This amazing video is from veteran storm chaser Josh Morgerman who has been chasing tropical cyclones since 1991. He chased the Category-5 Super Typhoon Haiyan (Yolanda in the Philippines)—one of the worst weather catastrophes of the past decade—to ground zero in Tacloban City, Philippines. The date Filipinos will forever remember was November 8, 2013.
Morgerman, along with two other storm chasers James Reynolds and Mark Thomas, documented the ferocious typhoon from Hotel Alejandro, a four-story, concrete building standing 26 feet above sea level in the heart of downtown.
This video, posted on Morgerman’s website iCyclone.com, is a 12-minute teaser to a longer documentary. Still it shows the monster storm in graphic, frightening detail.

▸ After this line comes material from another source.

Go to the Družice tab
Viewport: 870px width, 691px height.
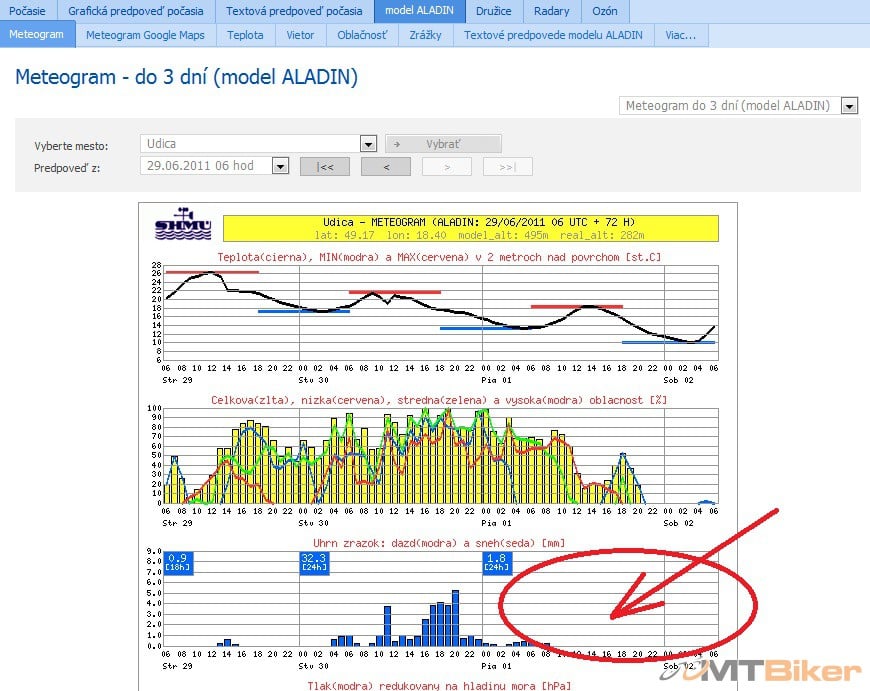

An interesting background note Morgerman includes is that some of this footage was almost lost:
“At the height of the storm—as water flooded the building—I threw my camera into a flower pot in the lobby so I could help rescue trapped guests. The storm surge swept everything away. After the cyclone passed, I found the camera in the wreckage. It was ruined, but I salvaged the damaged memory card, and a data-recovery service back home in Los Angeles was able to save the files! In the video, these are the particularly dramatic shots that happen from 7:39 to 7:57 am.”
The video is disturbing to watch in some parts as windows explode, people become hysterical facing mortal danger, and the storm water inundates the hotel. Morgerman defends his work as an important meteorological record. It provides rare footage of exactly how the historic storm played out, and he risked his life to get it.